Светлый фон

Зима в этом году наступила рано: только ноябрь, а город уже завалило снегом. Холодно. Замерзли Фонтанка и Мойка, каналы, Нева. Водопровод не работает, воду возят на саночках с Невы. Я пока обхожусь растаявшим снегом, но кончаются дрова. Давно не затапливаю камин, поставила в нашей комнатке железную печурку, которая ужасно чадит. От этой печки я бываю такая чумазая, что больше всего боюсь, как бы ты не вошел в такую минуту. Я хочу тебя встретить красивой, любимый… Вчера положила рядом со своей вторую подушку: видишь, как жду тебя, радостный мой.

Обсуждали днями с профессором, какую мебель рубить на дрова. Остановились на старом кованом сундуке, который достался профессору еще от прабабки. Потом наступит очередь книг, моего шифоньера. Теперь, когда прохожу мимо этих вещей, мне все чудится, будто они глядят на меня с укором.

Электричества нет, трамваи засыпало снегом. Приходится часто ходить пешком через весь город, очень устаю. На окраинах по трамвайным рельсам ходят прямо по улицам паровозы. Но я не жалуюсь, милый, просто бывает подчас тяжело… Крепко, крепко тебя целую, мальчишка.

 

Дорогая Еленушка!

Вот и к нам пришла зима: залив замерз. Суда теперь плавают с ледоколом, очень медленно и, конечно же, не управляются за ночь. Днем их приходится без конца прикрывать дымами, так что хватает дел у нашего Дымоеда — так величают у нас старшину-пиротехника. А тут еще немцы все эти дни не давали покоя. Выручил нас милиционер Егоров, помнишь, писал я тебе о нем? Он предложил построить длинный высокий забор вдоль всего причала.

— За забором фриц ничего не увидит, — сказал. — Не будет же он шмалить из орудий с утра до ночи.

Андрей согласился. Теперь спокойно работаем за забором — хоть кукиш фрицам показывай! Наши сигнальщики по вспышкам на том берегу уже точно определяют, когда открывают огонь по городу, а когда по нас. Пока долетает снаряд, успеваем укрыться. Вот судам туговато, для них одно спасение — дым да кронштадтцы-артиллеристы…
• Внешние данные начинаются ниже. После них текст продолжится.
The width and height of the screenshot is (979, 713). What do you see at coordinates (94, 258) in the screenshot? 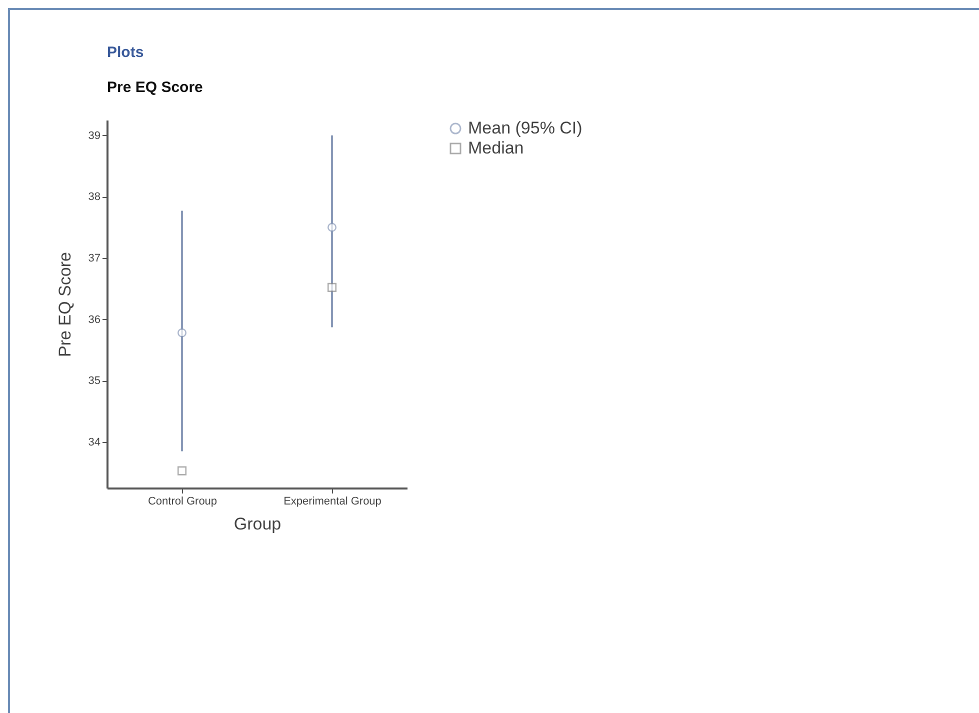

Когда я пишу тебе, Еленка, ребята всякий раз передают коллективный привет. Они немного завидуют мне. Да и разве можно не позавидовать человеку, у которого такая жена, как ты!

Прочел в газете, что в днепровских плавнях действует партизанский отряд товарища Г. Может, Яков Иванович? Тогда и отец наверняка там. Эх, взглянуть бы на Стожарск хоть глазком… Ты одна сейчас у меня осталась, лебедушка. Моя судьба, мое счастье, единственная моя навсегда…

 

Ласковый мой Робинзон!

Вчера днем в Большом зале филармонии состоялся концерт симфонического оркестра Радиокомитета. Дирижировал Миклашевский, солировал профессор Каменский. Было много солдат, моряков, шоферов с Ладоги — нынешних наших кормильцев. Многие, слушая музыку, плакали, а я — так ревела белугой… Играли Чайковского. Боже, почему на такие крайности способны люди! С одной стороны такая вершина чувства и разума, как Шестая симфония, с другой — такая низость и мерзость, как фашизм. Окружили город, лишили пищи, воды, тепла, света и ждут, когда вымрут все: детишки, женщины, старики. Умирают от слабости и от голода, говорят, десятки тысяч… Хоронят уже без гробов: завернут в одеяло и тащут на саночках в последний путь. На каждом кладбище — бездонные братские могилы… Комсомольцы обследуют дома, ухаживают за больными, за слабыми, потерявшими силы. Нередко, рассказывают, находят целые семьи мертвыми. А немцам и этого мало: без конца обстреливают улицы. В городе много разбитых домов: на нашей Лиговке, на Боровой и на Глазовской, на Марсовом Поле, даже на Невском.